If you're interested in learning more about Git's hashing algorithm SHA-1, have a listen from Linus Torvalds himself. Git plans on transitioning to SHA-256 in the future after security vulnerabilities have been discovered in SHA-1.


These hashes are what uniquely identify each commit, and so they can't be changed once blobs are committed. This can cause problems if we're not careful. Suppose I've written a super cool web application called MyCoolApp, which reads from a database. Suppose in my code somewhere I have the following lines.

const DBNAME = 'MyCoolApp_DB'
const DBPASS = 'pA$$w0rD'

MyCoolApp will need these credentials in order to function. However, if we check this file into Git as is, our database credentials will be hardcoded for all to see. This isn't ideal if we want to share our novel code for MyCoolApp without sharing the database credentials.

One way to avoid this is by using environment variables, which is what many deployments use. If you've ever used a CI or PaaS provider, they almost always have a section for adding environment variables. Such is a great way for deploying the application, but it comes with one caveat - where do you put the actual plaintext value after its read into an environment variable? What if you set export DBPASS='pA$$w0rD' but then restart your shell? Yes, there are ways to make this variable persistent, but there's another answer: Git keyword expansion, or Git filters.
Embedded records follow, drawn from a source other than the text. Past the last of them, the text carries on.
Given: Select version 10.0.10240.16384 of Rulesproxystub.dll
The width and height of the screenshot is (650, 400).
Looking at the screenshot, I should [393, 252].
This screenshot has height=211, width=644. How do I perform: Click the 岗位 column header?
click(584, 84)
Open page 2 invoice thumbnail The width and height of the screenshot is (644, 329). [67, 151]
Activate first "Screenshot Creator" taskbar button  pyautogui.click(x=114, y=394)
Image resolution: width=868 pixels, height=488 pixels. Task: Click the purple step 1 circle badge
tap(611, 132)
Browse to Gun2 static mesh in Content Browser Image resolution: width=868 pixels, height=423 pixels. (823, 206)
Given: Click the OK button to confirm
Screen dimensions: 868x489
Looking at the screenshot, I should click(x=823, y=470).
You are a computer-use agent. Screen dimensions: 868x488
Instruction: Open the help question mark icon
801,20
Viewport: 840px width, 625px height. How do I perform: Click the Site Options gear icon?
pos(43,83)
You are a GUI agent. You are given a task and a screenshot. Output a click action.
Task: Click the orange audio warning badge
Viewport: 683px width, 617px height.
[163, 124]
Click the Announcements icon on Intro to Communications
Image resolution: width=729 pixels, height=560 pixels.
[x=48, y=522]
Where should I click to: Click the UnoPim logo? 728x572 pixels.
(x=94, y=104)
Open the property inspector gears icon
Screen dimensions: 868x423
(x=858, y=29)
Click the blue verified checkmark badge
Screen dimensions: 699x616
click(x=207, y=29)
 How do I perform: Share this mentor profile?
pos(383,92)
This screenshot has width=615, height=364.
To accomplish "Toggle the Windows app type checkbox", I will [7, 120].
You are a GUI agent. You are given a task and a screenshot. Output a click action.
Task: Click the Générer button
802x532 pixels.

At a high level, Git filters allow us to perform sed-like text substitution in a step between the staging area and the working repository. Recall that there are 3 main settings in which code can reside in a local Git repository: the working area (the workspace), the staging area (the index), and repository area (the local repository). There is also the stash, but that's not relevant for now. To move files from the workspace to the index, we use the command git add. To move files from the index to the local repository, we use the command git commit. Finally, to move files from the local repository to the remote repository, we use the command git push.

Git filters allow us to run some text substitution before files get moved from the index to the local repository (i.e. after git add and before git push). There are two main filters: smudge and clean (you can also define your own custom filters). smudge is run on checkout, and clean is run when files are staged. You can infer the function of smudge and clean based on their definitions in English; we smudge a secret value before we check it out, and we clean it before we check it back in.

Diagram of smudge filter

The smudge filter is run at checkout.

Diagram of clean filter

The clean filter is run when files are staged.

These filters can be configured to do just about anything, which makes them super powerful. Another great use case is using them to resolve Windows vs. Unix line endings on file checkout if you develop on both Windows and Linux-like machines. For now, let's see how we can use Git filters to resolve our credentials issue from above.


A simple use case

We're going to use smudge and clean to hide our secret values (i.e. our DBPASS) from Git, so when someone views our repository on GitHub they can't access our production database.

First, let's make a dummy repository for demonstration purposes.

mkdir ~/MyCoolApp
cd !$
git init

Next, let's add our secret text to a dummy file. In an actual application, you'd have much more code than just two variables.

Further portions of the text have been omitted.